Novo went home and waited to hear about “Plan B.” But she never did. On March 26, 2012, Novo delivered a letter to Ashby and to the city asking for time off under the Family and Medical Leave Act. The FMLA allows for up to 12 weeks of unpaid leave in the case of a serious health condition.

“The theory is that when people work for an organization and something happens in their life, they don’t suddenly lose their job,” says Novo’s attorney, Robert Koehler. On April 2, however, Novo received an email from the city saying that she was terminated, effective March 19.

Novo was never written up or warned that her work was deficient, according to her court filing. “Ashby was crazy about her, as long as she was working 60- or 70-hour weeks,” says Koehler, who describes Ashby as “flippant” in her treatment of Novo. “It’s just blind arrogance. Ashby’s so focused on her needs, she doesn’t realize that anyone else is in the room.”

Was Ashby flippant about Novo’s health and employment rights?

“I would love to tell you the other side of the story, but I can’t because it’s an HR matter,” Ashby told Bites. “It’s disappointing. It’s like not being able to defend yourself.”

Ashby might not want this lawsuit lingering into next year, when her re-election is underway. But then again, City Attorney Jim Sanchez is making confident noises, he told Bites. “The City and Vice Mayor Ashby acted reasonably and within the bounds of the law. We are prepared to defend the City and Vice Mayor Ashby in trial if necessary.”

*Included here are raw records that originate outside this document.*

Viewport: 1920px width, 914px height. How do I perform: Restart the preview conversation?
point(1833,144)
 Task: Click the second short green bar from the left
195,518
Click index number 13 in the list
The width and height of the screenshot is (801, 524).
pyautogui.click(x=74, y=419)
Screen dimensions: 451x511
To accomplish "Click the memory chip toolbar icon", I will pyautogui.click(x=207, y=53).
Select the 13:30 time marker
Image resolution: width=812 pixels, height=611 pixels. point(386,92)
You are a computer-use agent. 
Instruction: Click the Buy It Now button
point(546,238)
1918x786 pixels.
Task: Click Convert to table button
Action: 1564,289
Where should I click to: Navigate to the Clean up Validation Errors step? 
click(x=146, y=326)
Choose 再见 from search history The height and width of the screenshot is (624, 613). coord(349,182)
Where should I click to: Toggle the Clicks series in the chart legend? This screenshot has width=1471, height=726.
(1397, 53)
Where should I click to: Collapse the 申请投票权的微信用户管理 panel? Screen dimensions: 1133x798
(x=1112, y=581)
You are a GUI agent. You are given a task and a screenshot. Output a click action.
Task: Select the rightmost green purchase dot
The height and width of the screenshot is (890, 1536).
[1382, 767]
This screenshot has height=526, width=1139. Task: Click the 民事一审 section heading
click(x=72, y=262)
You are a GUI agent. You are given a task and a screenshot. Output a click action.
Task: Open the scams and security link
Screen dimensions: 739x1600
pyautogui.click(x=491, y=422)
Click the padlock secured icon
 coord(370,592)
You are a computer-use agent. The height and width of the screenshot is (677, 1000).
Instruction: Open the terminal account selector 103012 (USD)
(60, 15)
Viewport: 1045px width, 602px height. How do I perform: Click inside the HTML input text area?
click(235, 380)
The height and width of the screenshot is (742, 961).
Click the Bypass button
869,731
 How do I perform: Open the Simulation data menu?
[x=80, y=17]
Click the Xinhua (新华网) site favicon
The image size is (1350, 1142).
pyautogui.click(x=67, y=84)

Lots of people get fired and think it’s not fair. And we don’t yet know the other side of the story yet. But given Ashby’s self-styled fiscal conservatism, you’d think she’d be careful not to embroil the city in needless, costly lawsuits.

More importantly, anyone who’s had their life and their career scrambled by a health issue knows that an employer’s compassion, or lack thereof, is enormously important. So, while there may be other facts we don’t yet know, Bites hopes the city did act “reasonably” and “within the bounds of the law”—at the very least. A little compassion would be nice, too.